Exercise description
After locating the line with "Instruction: Select the" in the entries below, output it and each following line up to and including the line with "The image size is (645, 440).", exactly and without pictures.

Exercise data

╔══

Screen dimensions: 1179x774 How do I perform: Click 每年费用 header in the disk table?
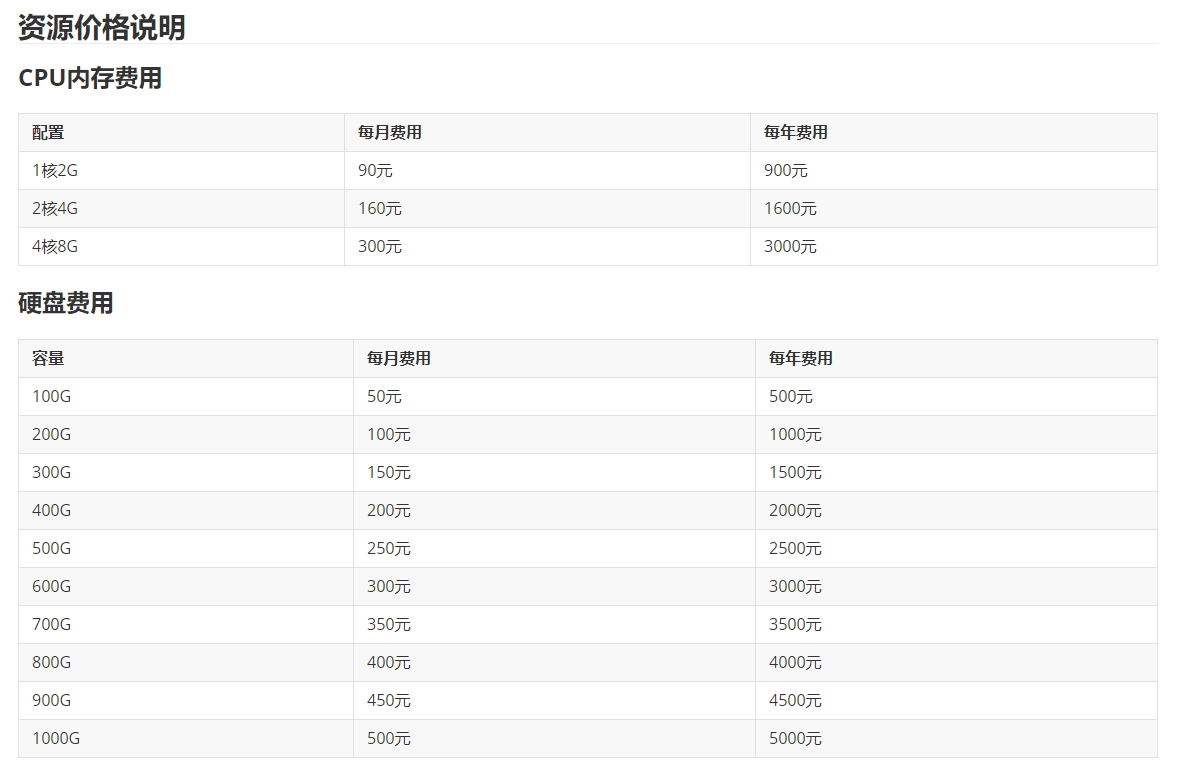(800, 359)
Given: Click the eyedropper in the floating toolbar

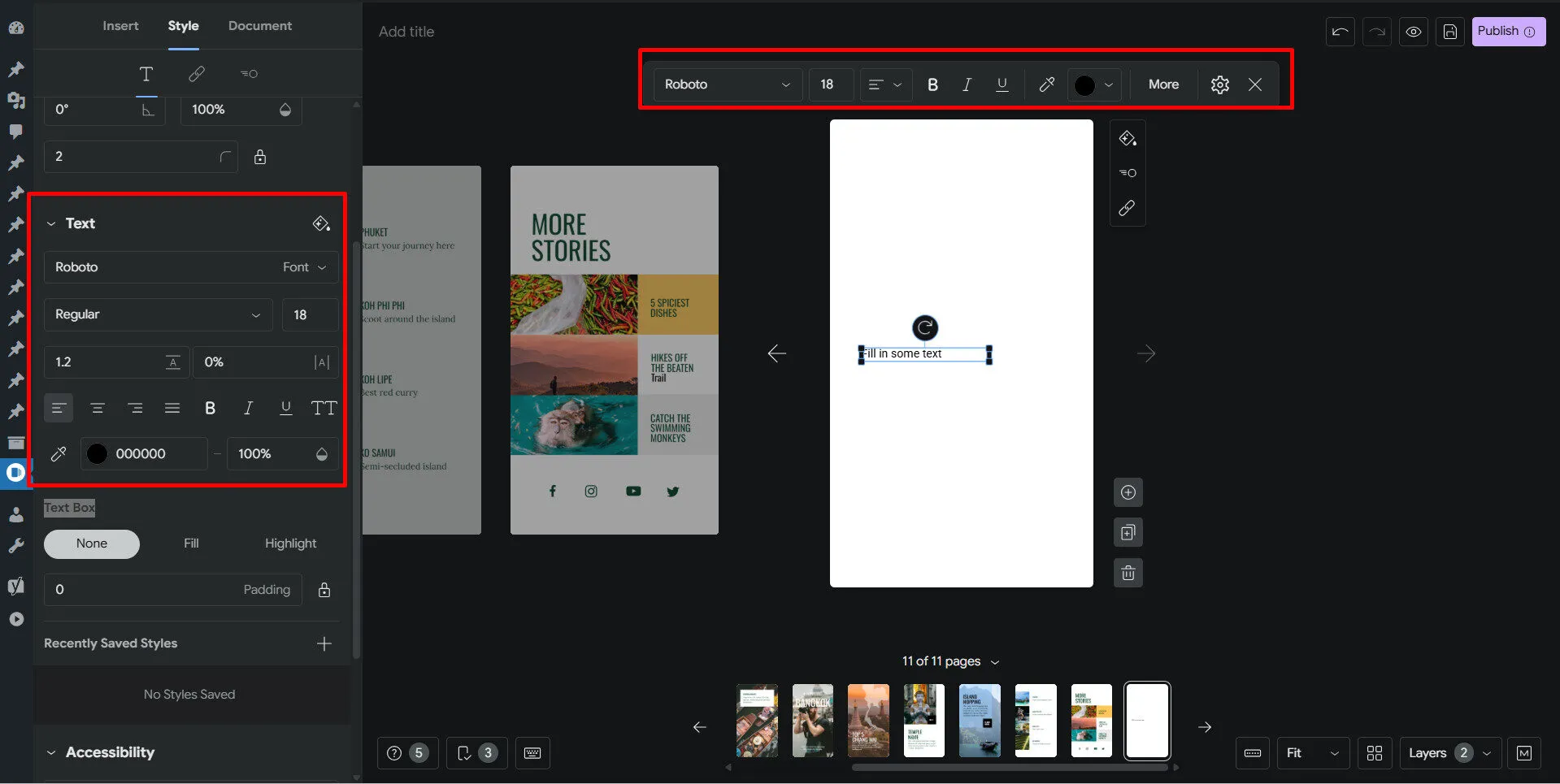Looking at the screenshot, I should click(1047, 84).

╚══
╔══

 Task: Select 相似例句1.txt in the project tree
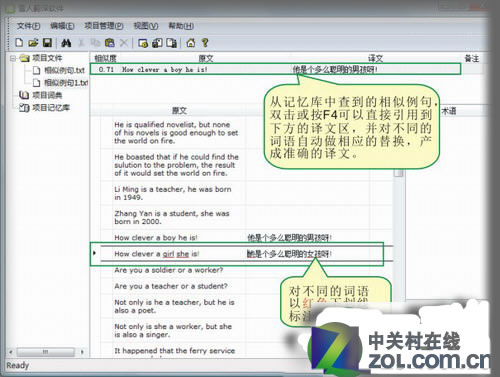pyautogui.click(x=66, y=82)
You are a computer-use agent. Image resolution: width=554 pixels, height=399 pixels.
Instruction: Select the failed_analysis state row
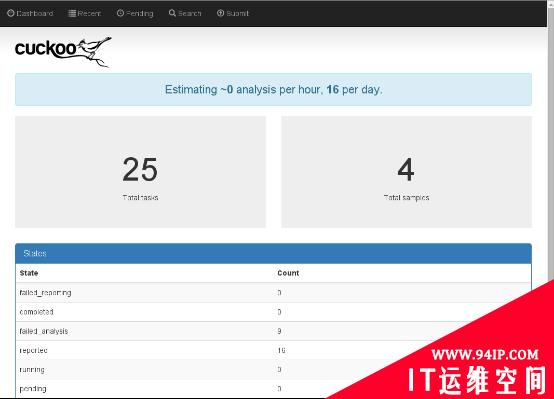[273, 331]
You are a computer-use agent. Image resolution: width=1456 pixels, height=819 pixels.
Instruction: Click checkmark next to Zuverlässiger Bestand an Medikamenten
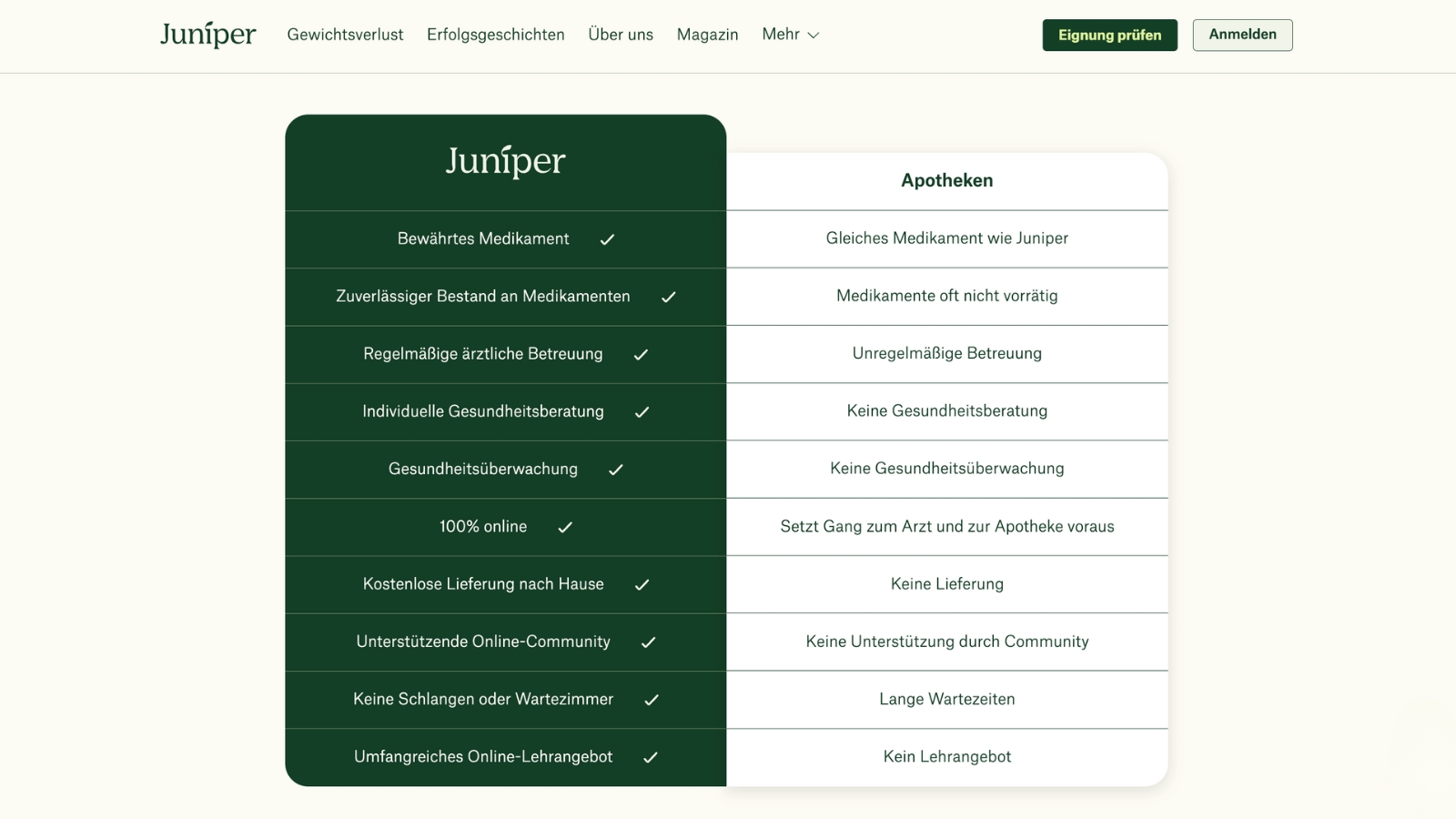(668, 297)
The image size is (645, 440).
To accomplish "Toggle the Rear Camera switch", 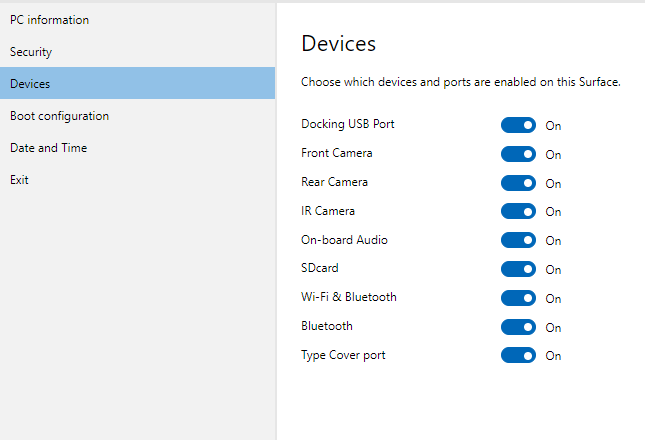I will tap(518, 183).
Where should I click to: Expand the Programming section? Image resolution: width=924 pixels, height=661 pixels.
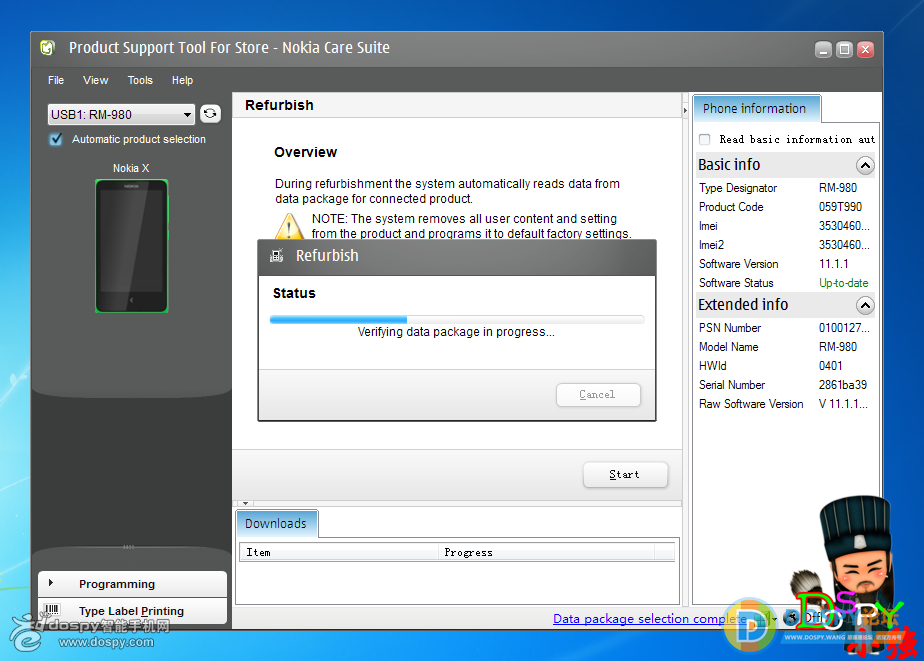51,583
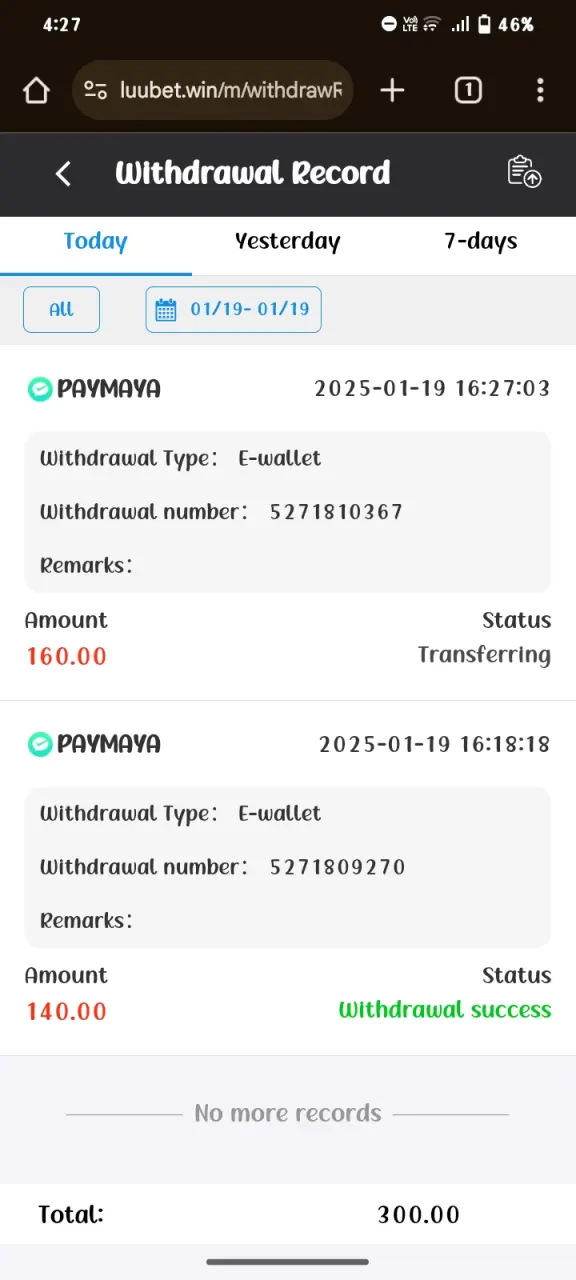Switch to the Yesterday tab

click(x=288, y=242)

╚══

Answer for this exercise
Instruction: Select the failed_analysis state row
[273, 331]
You are a computer-use agent. Image resolution: width=1456 pixels, height=819 pixels.
Instruction: Click checkmark next to Zuverlässiger Bestand an Medikamenten
(668, 297)
The image size is (645, 440).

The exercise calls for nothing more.